--- Provided text ---

PSLV C 29 successfully puts 6 Singapore satellites in to orbit

It  was a hard and grinding day ~ 16th Dec 2015, as I was caught in heavy traffic  nearer Guduvanchery on GST Road  at around 06.05 pm – a spectacular event unfolded on the sky  ~ one which occurred a couple of 100 kms away !

It is yet another achievement of Indian Space Research Organisation  in adding  another country to its client list for commercial satellite launches after Polar Satellite Launch Vehicle (PSLV-C29) put in orbit six Singapore satellites today. A core-alone version of the PSLV (without solid strap-ons) took off from the first launch pad of Satish Dhawan Space Centre in Sriharikota, 100km north of Chennai, at 6pm on Wednesday. A little more than 18 minutes later, the rocket ejected the 400kg TeLEOS-1 into a 555km circular orbit. The other five satellites (two micro satellites and one nano satellite) were put in orbit within another three minutes before the fourth stage of the rocket re-started to move away from the satellites before.

Soon after the last of the satellites was put in the orbit, ISRO chairman A S Kiran Kumar announced the mission a success. It was PSLV 32nd flight, and the 31st consecutively successful one. The workhorse rocket has become so reliable that the chairman said Isro would now have almost monthly launches of PSLV.  It was a  remarkable achievement amidst concerns of weather conditions. "There was rainfall over the region ... despite the weather conditions, the team has been able to pull off a perfect launch," he said.  Of the six satellites, TeLEOS-1 is the primary satellite weighing 400 kg whereas the other five are co-passenger satellites. 

In what is a grand milestone, ISRO  has completed 50 launches from the Satellite Launching Station in Sriharikota Range, known as SHAR, with the successful launch of the Polar Satellite Launch Vehicle PSLV-C29.  Situated on an island off Sullurupeta - a small town in Nellore district, of the state Andhra Pradesh the launch centre located at Sriharikota, was named as Satish Dhawan Space Centre, SHAR in September 2002, in memory of Professor Satish Dhawan, who was Chairman of ISRO from 1972 to 1984.

---

Short exercise a: Reproduce the entries verbatim, starting with the line that contains "will (183, 451)." and going on through the line that contains "point(510,432)".
The passage about the PSLV-C29 launch and the entries that follow it have nothing to do with each other.

--- Data section ---

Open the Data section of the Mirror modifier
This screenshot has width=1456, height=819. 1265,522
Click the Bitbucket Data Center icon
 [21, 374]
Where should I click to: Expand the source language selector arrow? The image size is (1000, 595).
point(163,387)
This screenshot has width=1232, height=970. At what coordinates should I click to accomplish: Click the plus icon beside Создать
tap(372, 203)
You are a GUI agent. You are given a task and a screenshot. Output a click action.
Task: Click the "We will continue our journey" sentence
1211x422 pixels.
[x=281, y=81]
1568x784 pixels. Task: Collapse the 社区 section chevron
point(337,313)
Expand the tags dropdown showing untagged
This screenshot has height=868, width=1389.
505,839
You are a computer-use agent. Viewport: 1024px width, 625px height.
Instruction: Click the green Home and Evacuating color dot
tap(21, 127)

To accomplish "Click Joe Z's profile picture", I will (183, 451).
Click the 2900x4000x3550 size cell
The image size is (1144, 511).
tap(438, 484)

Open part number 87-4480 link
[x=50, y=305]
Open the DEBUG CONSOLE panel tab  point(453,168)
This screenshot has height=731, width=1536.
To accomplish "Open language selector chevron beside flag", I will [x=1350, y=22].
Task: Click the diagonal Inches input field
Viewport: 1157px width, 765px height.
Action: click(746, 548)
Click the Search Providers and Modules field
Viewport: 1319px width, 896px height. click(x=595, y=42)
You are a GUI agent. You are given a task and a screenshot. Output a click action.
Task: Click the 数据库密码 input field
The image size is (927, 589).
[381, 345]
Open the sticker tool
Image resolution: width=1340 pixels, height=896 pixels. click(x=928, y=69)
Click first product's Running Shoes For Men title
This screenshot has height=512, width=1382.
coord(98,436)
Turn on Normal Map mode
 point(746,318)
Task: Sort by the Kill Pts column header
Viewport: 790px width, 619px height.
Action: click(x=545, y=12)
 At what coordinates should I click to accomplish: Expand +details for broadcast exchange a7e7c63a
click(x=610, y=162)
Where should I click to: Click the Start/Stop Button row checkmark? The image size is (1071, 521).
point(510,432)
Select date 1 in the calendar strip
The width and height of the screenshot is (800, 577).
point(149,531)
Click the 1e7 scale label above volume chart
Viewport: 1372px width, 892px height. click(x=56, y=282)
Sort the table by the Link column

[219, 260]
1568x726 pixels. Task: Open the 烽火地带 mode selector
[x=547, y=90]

---

Short exercise b: Write the next part of the passage about the PSLV-C29 launch, picking up after its final sentence.

Final result a:
To accomplish "Click Joe Z's profile picture", I will (183, 451).
Click the 2900x4000x3550 size cell
The image size is (1144, 511).
tap(438, 484)

Open part number 87-4480 link
[x=50, y=305]
Open the DEBUG CONSOLE panel tab  point(453,168)
This screenshot has height=731, width=1536.
To accomplish "Open language selector chevron beside flag", I will [x=1350, y=22].
Task: Click the diagonal Inches input field
Viewport: 1157px width, 765px height.
Action: click(746, 548)
Click the Search Providers and Modules field
Viewport: 1319px width, 896px height. click(x=595, y=42)
You are a GUI agent. You are given a task and a screenshot. Output a click action.
Task: Click the 数据库密码 input field
The image size is (927, 589).
[381, 345]
Open the sticker tool
Image resolution: width=1340 pixels, height=896 pixels. click(x=928, y=69)
Click first product's Running Shoes For Men title
This screenshot has height=512, width=1382.
coord(98,436)
Turn on Normal Map mode
 point(746,318)
Task: Sort by the Kill Pts column header
Viewport: 790px width, 619px height.
Action: click(x=545, y=12)
 At what coordinates should I click to accomplish: Expand +details for broadcast exchange a7e7c63a
click(x=610, y=162)
Where should I click to: Click the Start/Stop Button row checkmark? The image size is (1071, 521).
point(510,432)

Final result b:
photo credit :

As scheduled, at 6.00 pm, the 44.4 metres tall PSLV rocket with a vehicle lift off mass of 227 tonne took off from the first launch pad  & completed the launch of all the satellites in its intended orbit in 21 minutes into its flight. After injecting all the satellites, the mission also carried out a major experiment to restart the fourth stage engine. Success of this would give ISRO the mission flexibility to plan different orbital missions in a single launch vehicle missions. An official said that the restart was successful and the multiple burn fuel engine might be used in the PSLV-C35, to launch satellite in two different orbits.

The Polar Satellite Launch Vehicle, commonly known by its abbreviation PSLV, is an expendable launch system developed and operated by the Indian Space Research Organisation (ISRO). It was developed to allow India to launch its Indian Remote Sensing (IRS) satellites into Sun synchronous orbits, a service that was, until the advent of the PSLV, commercially available only from Russia. PSLV can also launch small size satellites into geostationary transfer orbit (GTO). As of 2015 the PSLV has launched 93 satellites (36 Indian and 57 foreign satellites) into a variety of orbits.  Some notable payloads launched by PSLV include India's first lunar probe Chandrayaan-1 , India's first interplanetary mission Mangalyaan (Mars orbiter) and India's first space observatory Astrosat.

I was fortunate to witness from Sriharikota range [thanks to SR Ragunathan] the successful launch of GSLV mark III with Crew module on 18th Dec 2014.  At 09.30 am, ISRO successfully tested its most powerful satellite launch vehicle that can put heavier payloads into space.   It was an experiment to  test the vehicle's atmospheric stability and its design. It was powered by two engines while a third is under development.

Another milestone and a great day for India ~ kudos to our Space scientists.

With regards – S. Sampathkumar

16th Dec 2015.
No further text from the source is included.